An Examination of Ethical Issues Raised in the Pretreatment of Normal Volunteer Granulocyte Donors With Granulocyte Colony-Stimulating Factor

Abstract

Objective.—To explore some of the ethical issues surrounding the administration of granulocyte colony-stimulating factor (G-CSF) to healthy individuals for the purpose of retrieval of granulocytes. Design.—Review of the historical precedent of drug administration to normal blood donors and review of the literature concerning the side effects of G-CSF administration to healthy individuals, particularly as related to granulocyte collection. We identify and discuss some of the ethical questions regarding this issue. Results.—Although the short-term side effects of G-CSF use in normal donors are generally felt to be benign, little is known about the long-term side effects. Ethical questions regarding the administration of this drug to normal donors for the purpose of collecting large numbers of granulocytes include the following: Does the potential benefit to a patient/recipient justify the unknown risks to the medicated granulocyte donor? Who should act as an advocate for donors so that their best interests are protected?
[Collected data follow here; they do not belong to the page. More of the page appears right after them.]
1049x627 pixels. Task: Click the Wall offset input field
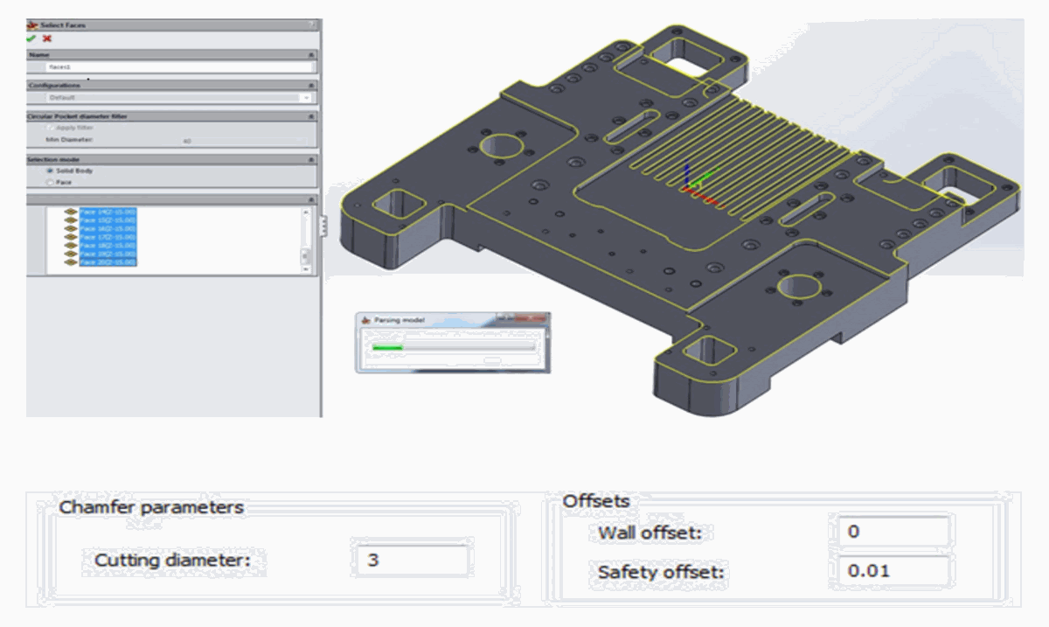893,532
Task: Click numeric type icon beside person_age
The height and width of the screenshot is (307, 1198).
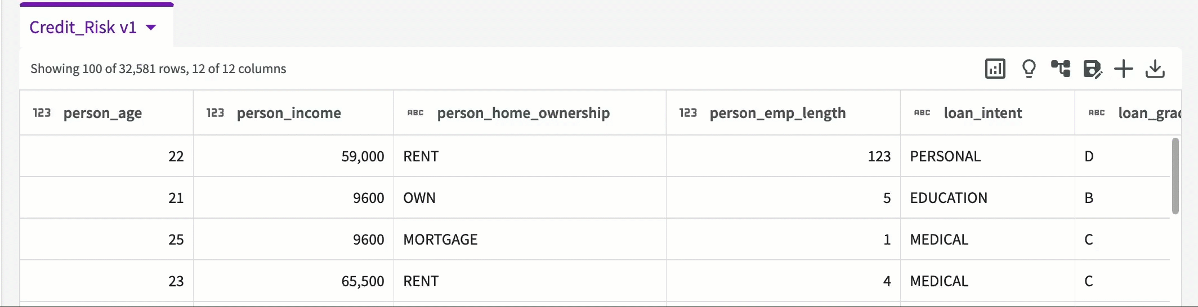Action: point(42,113)
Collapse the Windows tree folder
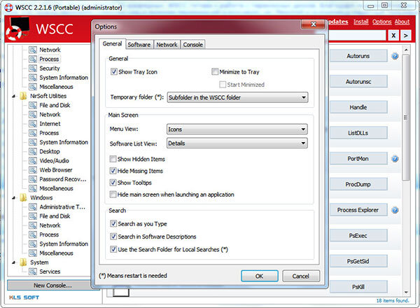This screenshot has width=420, height=308. [x=14, y=197]
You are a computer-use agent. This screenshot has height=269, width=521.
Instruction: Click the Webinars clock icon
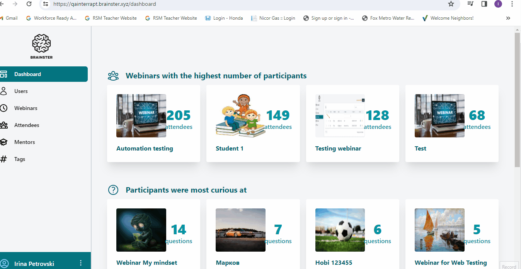[x=4, y=108]
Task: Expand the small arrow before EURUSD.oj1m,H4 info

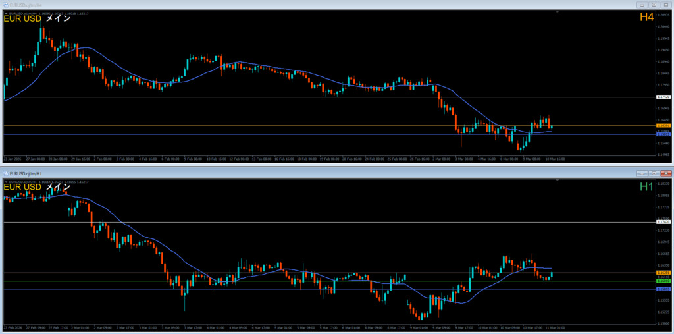Action: [x=5, y=13]
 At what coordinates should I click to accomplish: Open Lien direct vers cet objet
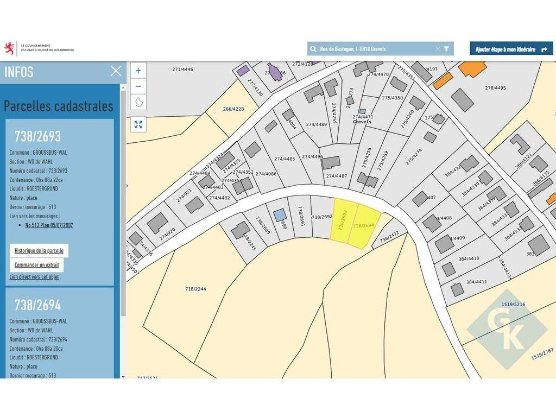(x=34, y=277)
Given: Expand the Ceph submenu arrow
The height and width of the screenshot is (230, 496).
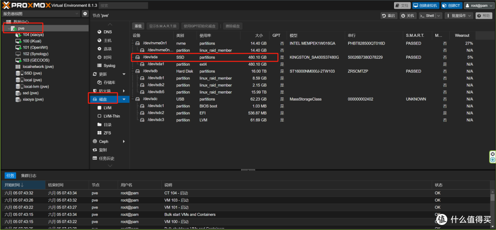Looking at the screenshot, I should click(x=124, y=141).
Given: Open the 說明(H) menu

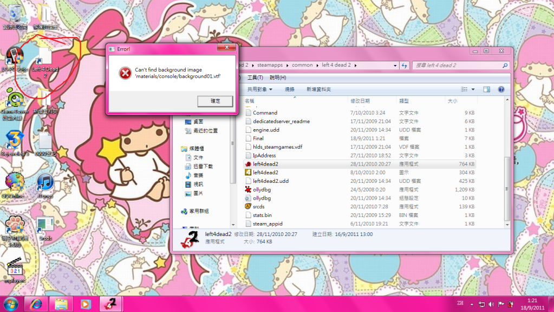Looking at the screenshot, I should coord(277,78).
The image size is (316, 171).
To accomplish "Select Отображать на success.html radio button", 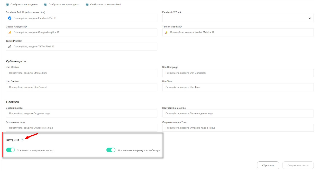I will click(87, 5).
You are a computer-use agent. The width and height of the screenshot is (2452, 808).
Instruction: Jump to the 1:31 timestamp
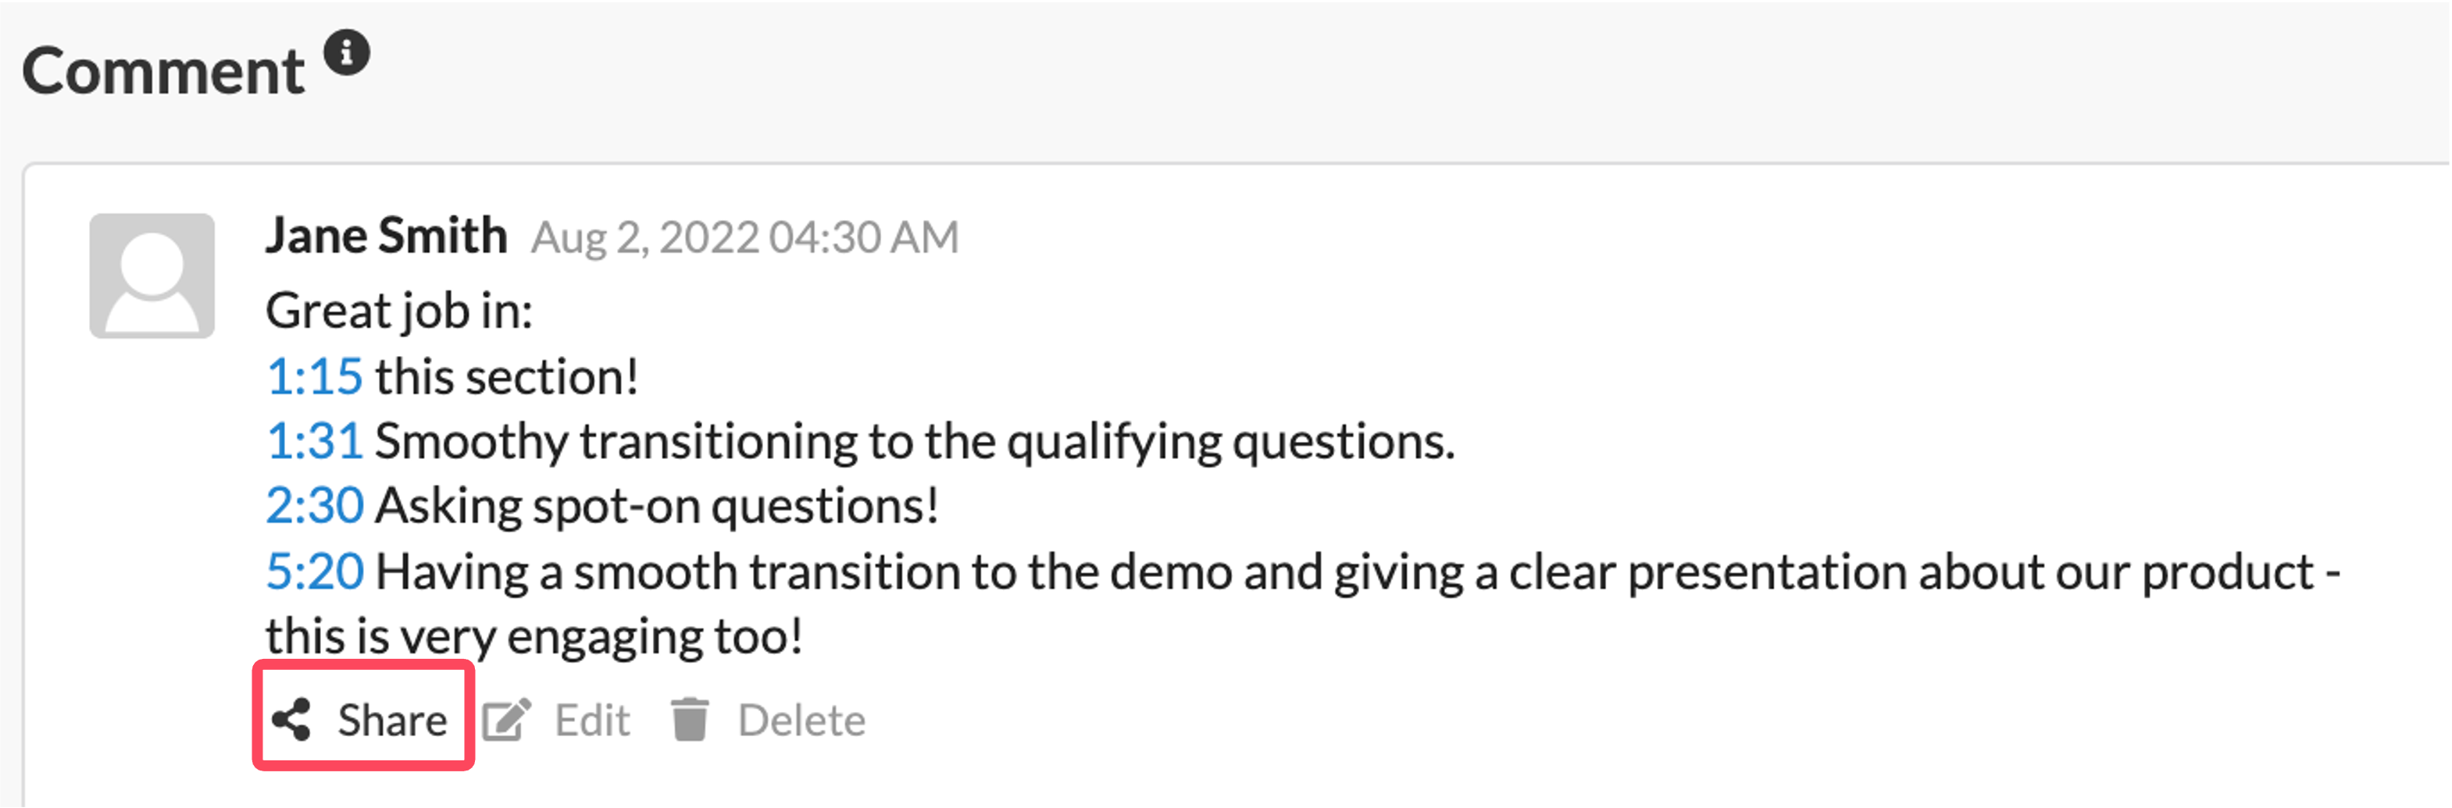pyautogui.click(x=314, y=442)
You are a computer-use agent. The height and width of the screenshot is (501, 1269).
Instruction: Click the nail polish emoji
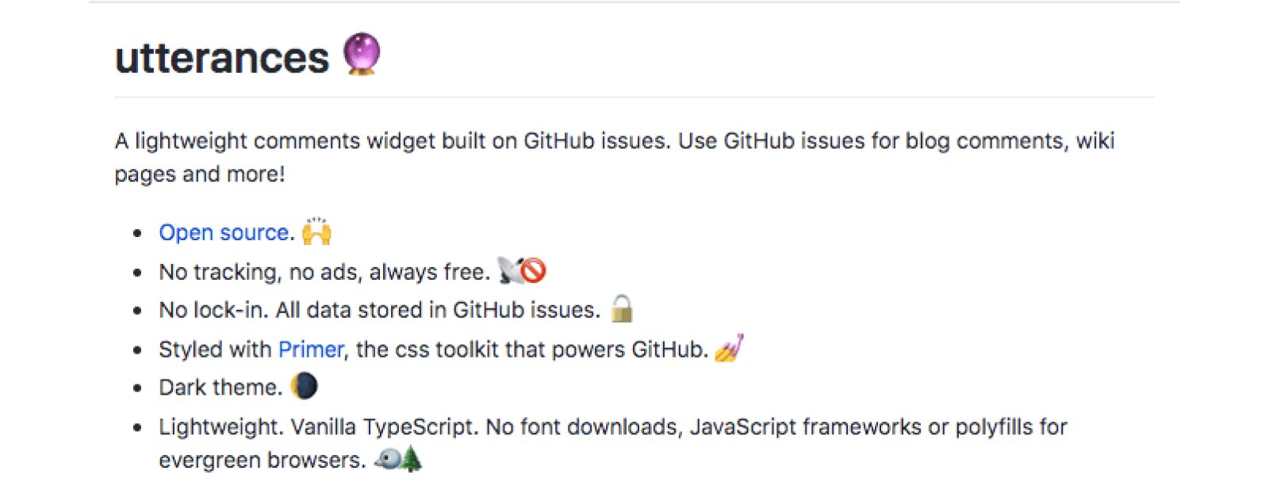pos(729,348)
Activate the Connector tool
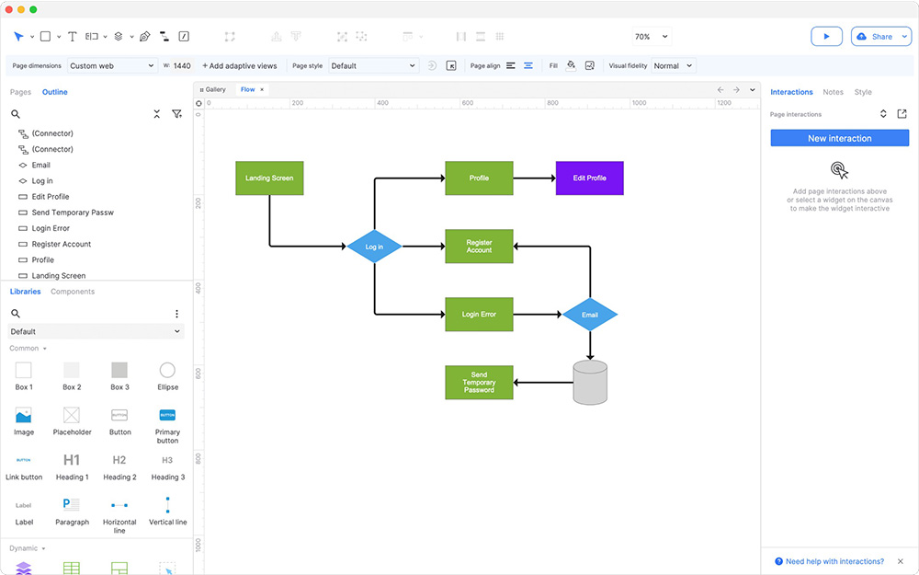Image resolution: width=919 pixels, height=575 pixels. point(164,37)
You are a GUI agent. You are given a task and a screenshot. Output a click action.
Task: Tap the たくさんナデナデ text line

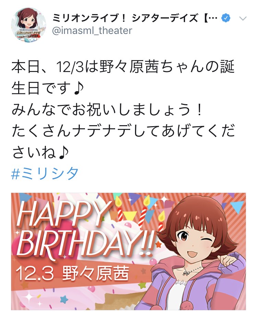pos(123,131)
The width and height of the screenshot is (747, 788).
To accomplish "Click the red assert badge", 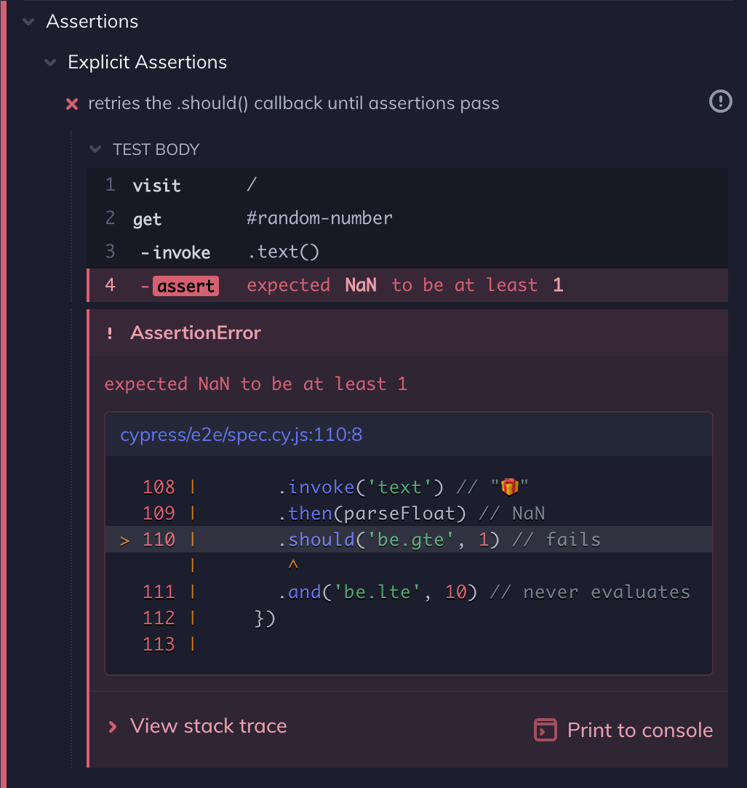I will tap(185, 286).
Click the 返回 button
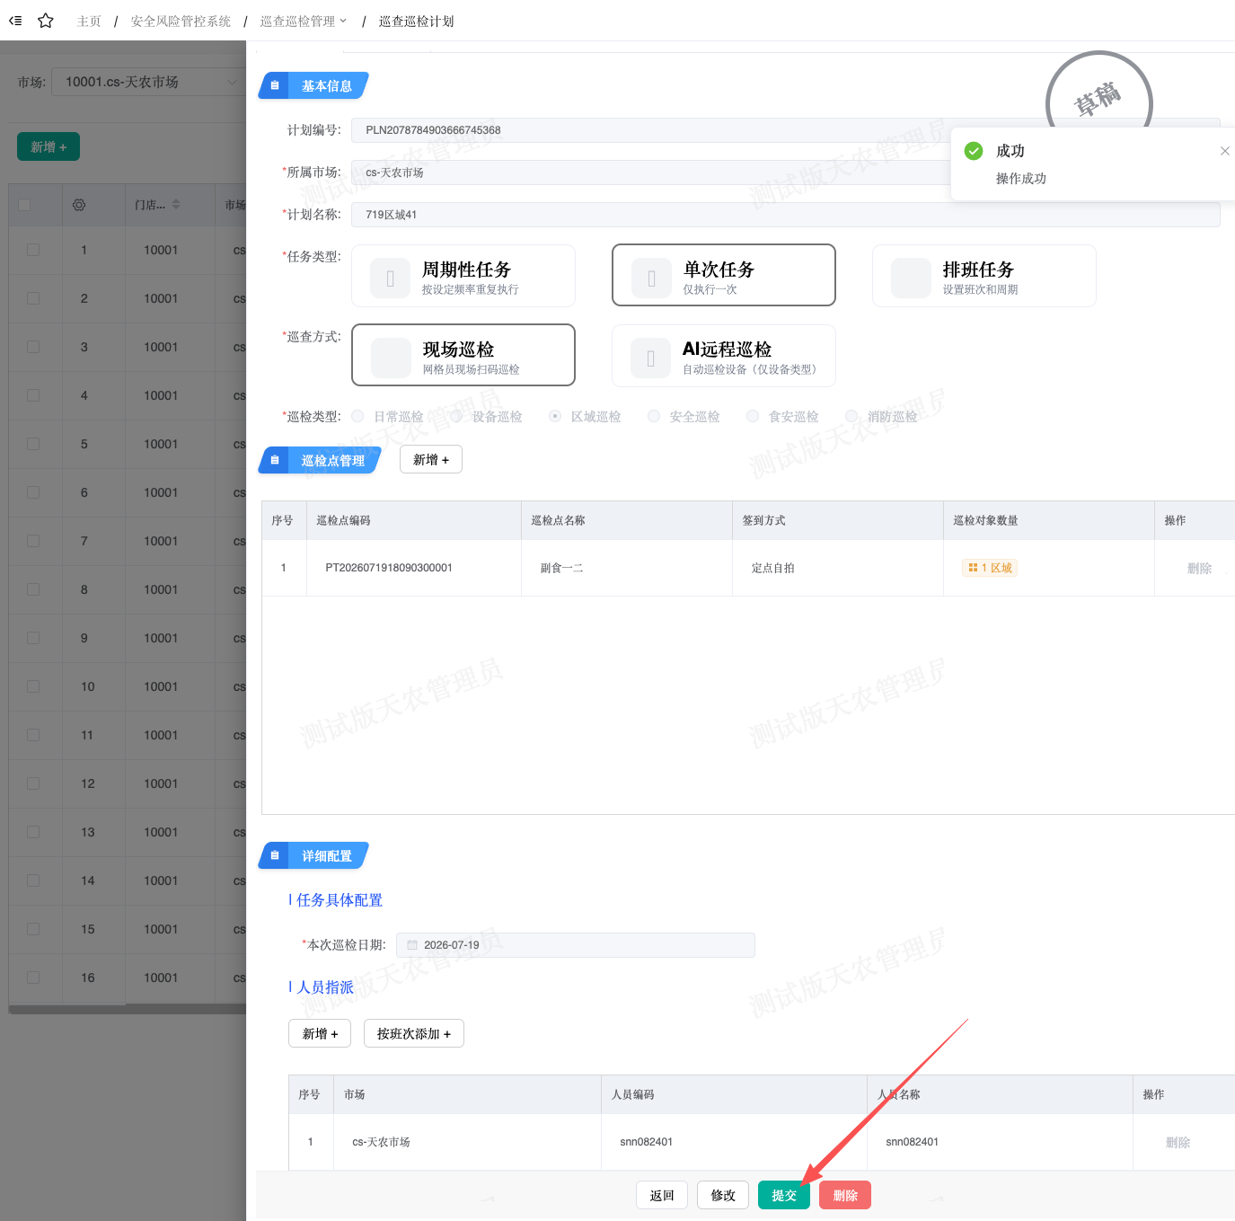This screenshot has height=1221, width=1235. [x=662, y=1195]

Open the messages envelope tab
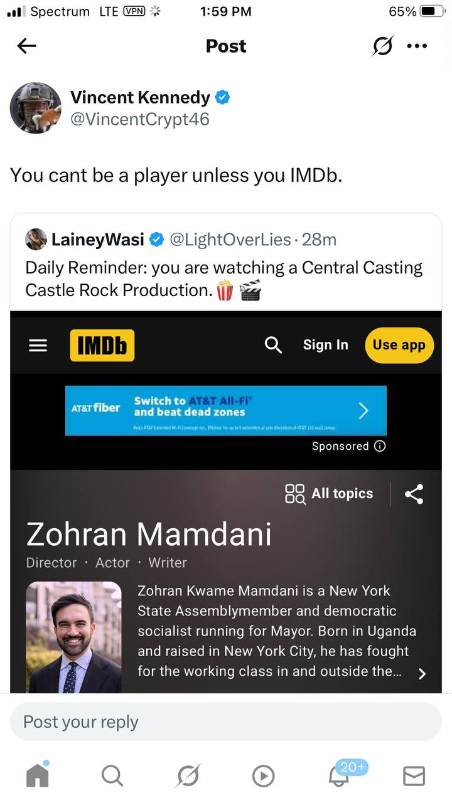click(x=414, y=776)
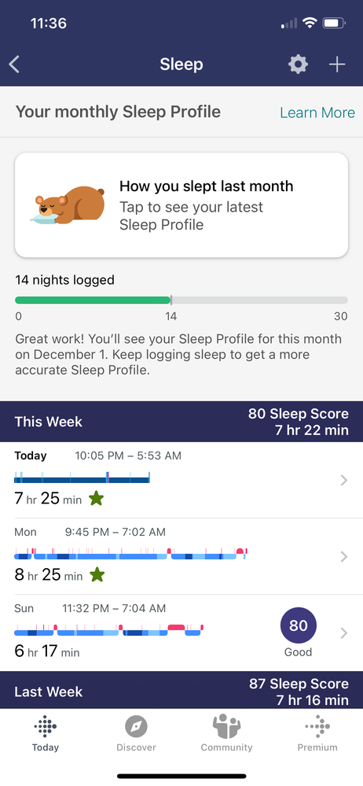Tap the sleeping bear illustration
The height and width of the screenshot is (786, 363).
[x=67, y=205]
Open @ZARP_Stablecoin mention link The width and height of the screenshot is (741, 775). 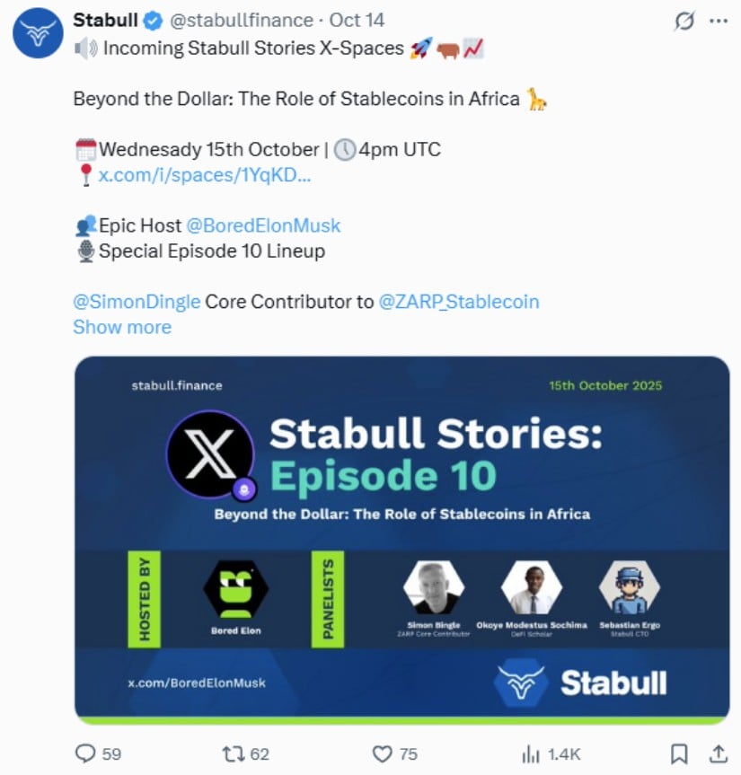[x=459, y=302]
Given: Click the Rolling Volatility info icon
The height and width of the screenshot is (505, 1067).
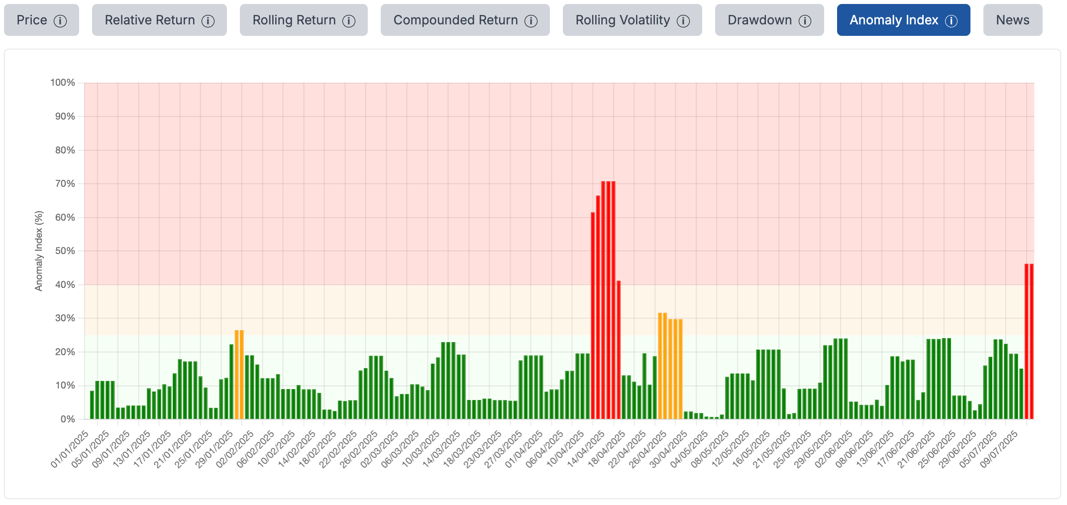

What is the role and quality of informed consent for donors undergoing G-CSF administration? Is monetary compensation appropriate for donors administered G-CSF as part of a research protocol? Conclusions.—We recommend the establishment of a donor registry to collect the needed data on the side effects of G-CSF on normal donors. Until adequate data are collected, the use of G-CSF and similar agents in normal donors should be regarded as experimental and subject to review by institutional review boards.